▼▼▼

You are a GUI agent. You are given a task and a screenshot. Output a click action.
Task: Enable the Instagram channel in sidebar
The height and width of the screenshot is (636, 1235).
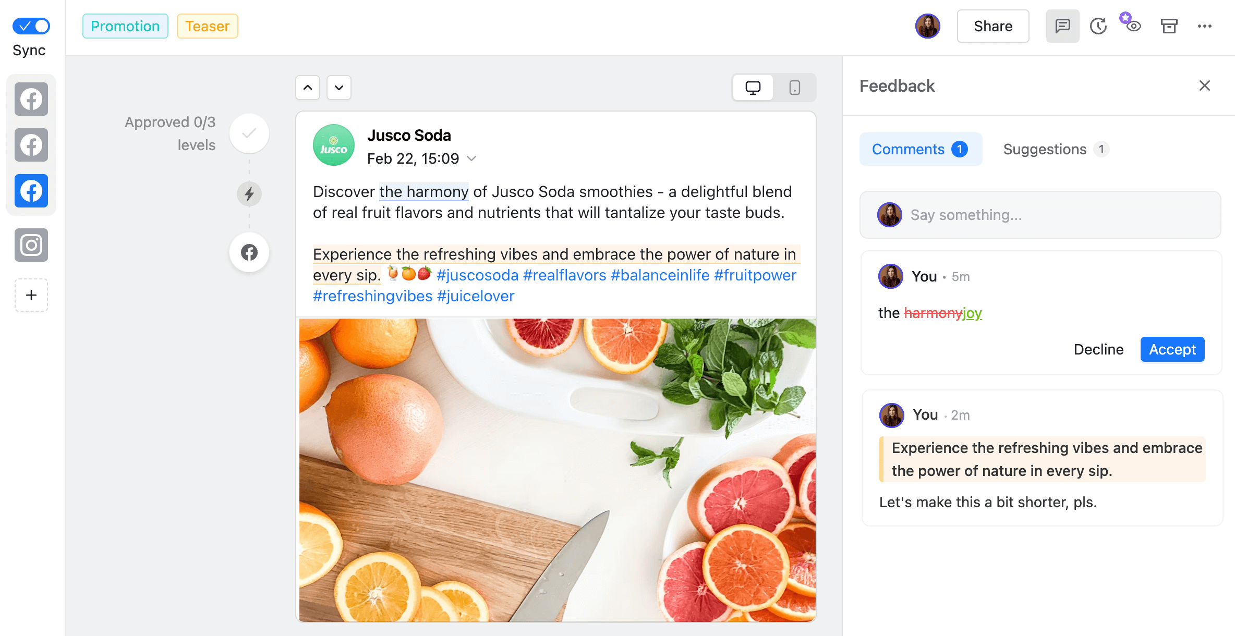31,244
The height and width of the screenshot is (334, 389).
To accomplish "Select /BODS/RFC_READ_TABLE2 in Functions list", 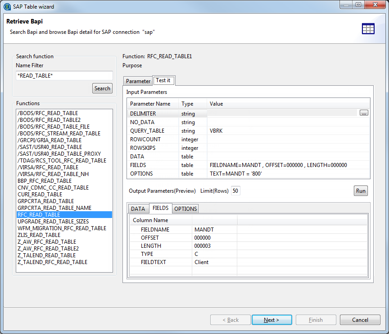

▲▲▲

▶ **Task description**:
Repeat the records in full, exactly as they appear, without the pictures.

▶ **Solution for this task**:
You are a GUI agent. You are given a task and a screenshot. Output a click action.
Task: Enable the Instagram channel in sidebar
The height and width of the screenshot is (636, 1235).
31,244
The height and width of the screenshot is (334, 389).
To accomplish "Select /BODS/RFC_READ_TABLE2 in Functions list", 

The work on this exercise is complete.